Wednesday 5th May
2 Thessalonians 1: 1 – 4
Paul, Silvanus, and Timothy, to the church of the Thessalonians in God our Father and the Lord Jesus Christ: Grace to you and peace from God our Father and the Lord Jesus Christ. We must always give thanks to God for you, brothers and sisters, as is right, because your faith is growing abundantly, and the love of every one of you for one another is increasing. Therefore we ourselves boast of you among the churches of God for your steadfastness and faith during all your persecutions and the afflictions that you are enduring.
What would it be like to receive a letter that starts like this? Maybe you have read an opening paragraph that salutes you in similar terms, or perhaps you’re more used to one that begins brusquely and then goes downhill as the writer complains, accuses or even worse?
Paul is to continue with themes of God’s judgement, the need for endurance through suffering and accusations of idleness for at least some of his readers, but he begins by offering God’s grace and peace, and assures his readers that he thanks God for them, their faith, their mutual love and their steadfastness. This is no cheap attempt to sweeten a bitter pill, but rather an honest appreciation for these believers, encouraging them, that through their faith in Christ, they have the resources to cope with what life throws at them.
During this pandemic, it seems, from time to time, that people let their anxiety affect the way they address one another. The tone of messages can quickly become unjustly accusatory and hostile. The way Paul begins his letter can serve as an example for us all as we write; a reminder to give credit where it is due and to remember also to encourage those with whom we may have an issue. In this age of instant written communication it is easy to slip into focussing on negativity whilst forgetting to appreciate the other.

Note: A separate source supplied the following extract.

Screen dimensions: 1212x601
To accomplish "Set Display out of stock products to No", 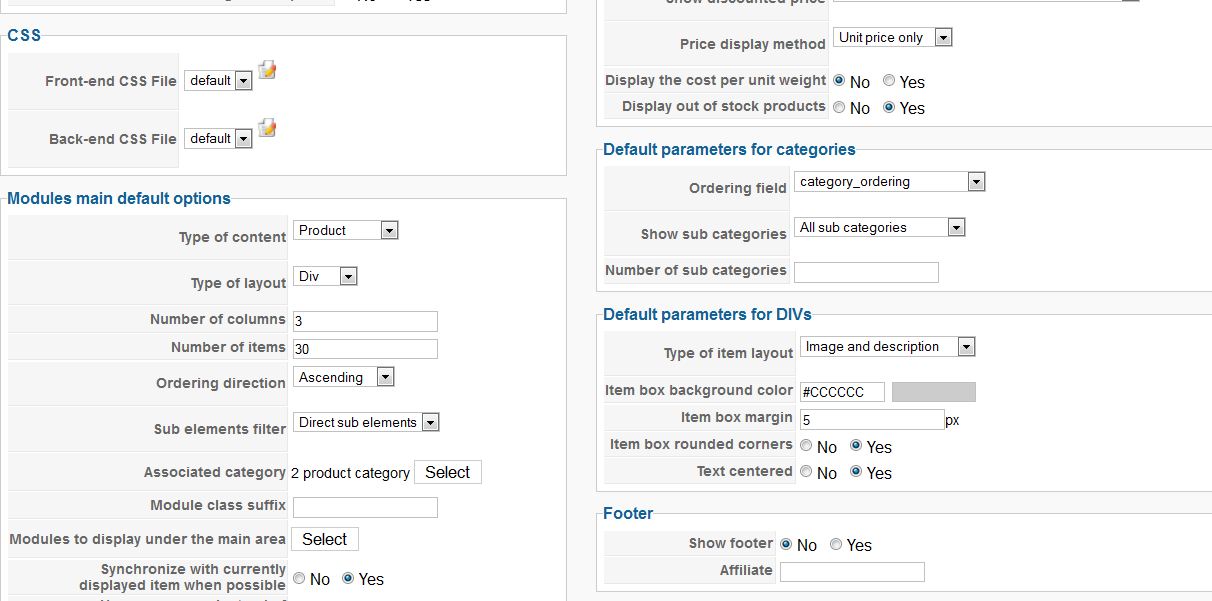I will (839, 107).
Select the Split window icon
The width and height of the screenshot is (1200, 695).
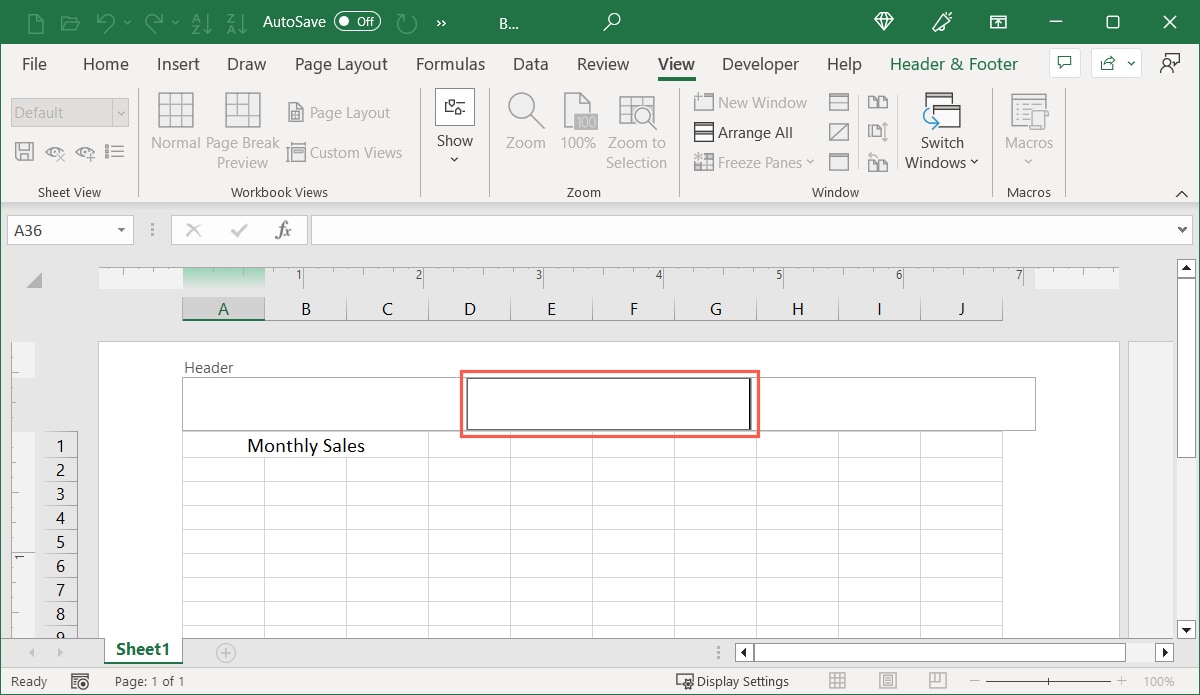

I was once advised by a wise priest to keep any little thank you notes or encouraging messages in a drawer and, when feeling down or unappreciated, to get them out and re-read them as a way of redressing the balance. We are often reminded to leave room for self care – maybe this is another method we should employ?
We give thanks for
all who remembered, composed, collected,
edited, translated and printed our Scriptures;
and all who have interpreted their words for us.
We give thanks for all the “Daily Devotions” writers.
We acknowledge the commitment of the team
who bring their reflections to us day by day.
Remind us that, even when we disagree with what we read,
you will be able to teach us something new.